The task
Starting at the line that contains "This screenshot has height=952, width=1270." and stopping after the line that contains "[x=242, y=451]", write out those lines again, requests included. Multiply each coordinate in the answers by 2.1 and round to whole numbers with halves going up, leaving the numbers in the requests as they are. Give only those lines.

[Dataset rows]
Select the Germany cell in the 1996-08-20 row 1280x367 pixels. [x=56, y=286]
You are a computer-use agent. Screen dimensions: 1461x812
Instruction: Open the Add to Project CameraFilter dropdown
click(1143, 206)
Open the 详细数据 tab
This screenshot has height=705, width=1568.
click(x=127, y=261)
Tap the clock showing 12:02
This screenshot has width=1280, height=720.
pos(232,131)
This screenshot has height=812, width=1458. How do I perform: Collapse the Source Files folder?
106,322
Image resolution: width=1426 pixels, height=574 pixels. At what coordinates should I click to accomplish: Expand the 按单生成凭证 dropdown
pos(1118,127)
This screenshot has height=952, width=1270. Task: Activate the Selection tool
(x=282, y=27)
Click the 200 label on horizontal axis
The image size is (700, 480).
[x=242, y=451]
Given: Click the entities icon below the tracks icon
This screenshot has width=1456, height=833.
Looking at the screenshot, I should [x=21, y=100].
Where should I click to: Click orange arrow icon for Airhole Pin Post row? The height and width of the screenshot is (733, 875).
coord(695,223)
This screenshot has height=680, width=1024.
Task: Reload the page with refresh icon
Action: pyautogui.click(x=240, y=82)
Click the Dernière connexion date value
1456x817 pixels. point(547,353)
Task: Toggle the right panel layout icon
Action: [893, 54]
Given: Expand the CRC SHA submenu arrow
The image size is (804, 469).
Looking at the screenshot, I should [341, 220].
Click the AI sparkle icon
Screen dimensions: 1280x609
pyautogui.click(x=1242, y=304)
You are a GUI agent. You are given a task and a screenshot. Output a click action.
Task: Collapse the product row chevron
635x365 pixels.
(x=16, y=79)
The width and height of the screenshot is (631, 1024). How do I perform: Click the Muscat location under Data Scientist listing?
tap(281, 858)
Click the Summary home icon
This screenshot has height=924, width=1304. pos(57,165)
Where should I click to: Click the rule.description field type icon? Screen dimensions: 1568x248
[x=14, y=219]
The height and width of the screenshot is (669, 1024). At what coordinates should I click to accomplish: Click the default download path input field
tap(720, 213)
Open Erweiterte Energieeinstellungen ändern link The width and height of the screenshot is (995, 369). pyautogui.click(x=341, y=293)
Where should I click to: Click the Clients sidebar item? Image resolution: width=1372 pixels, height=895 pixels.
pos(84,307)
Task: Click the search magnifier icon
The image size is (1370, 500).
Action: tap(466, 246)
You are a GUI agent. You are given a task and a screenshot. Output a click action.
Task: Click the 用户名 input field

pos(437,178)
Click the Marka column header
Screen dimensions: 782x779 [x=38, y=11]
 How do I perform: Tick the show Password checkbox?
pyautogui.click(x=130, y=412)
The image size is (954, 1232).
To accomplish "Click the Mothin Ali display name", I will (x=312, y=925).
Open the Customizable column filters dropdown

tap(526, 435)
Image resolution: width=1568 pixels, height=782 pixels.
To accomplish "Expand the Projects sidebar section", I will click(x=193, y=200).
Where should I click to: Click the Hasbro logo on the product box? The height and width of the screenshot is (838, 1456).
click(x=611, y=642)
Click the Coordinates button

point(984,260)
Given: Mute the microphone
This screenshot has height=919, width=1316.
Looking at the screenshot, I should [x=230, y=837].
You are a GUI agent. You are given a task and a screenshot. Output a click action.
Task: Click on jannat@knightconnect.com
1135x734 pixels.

Exercise solution
This screenshot has height=952, width=1270. Task: Activate the Selection tool
(x=592, y=57)
Click the 200 label on horizontal axis
The image size is (700, 480).
[x=508, y=947]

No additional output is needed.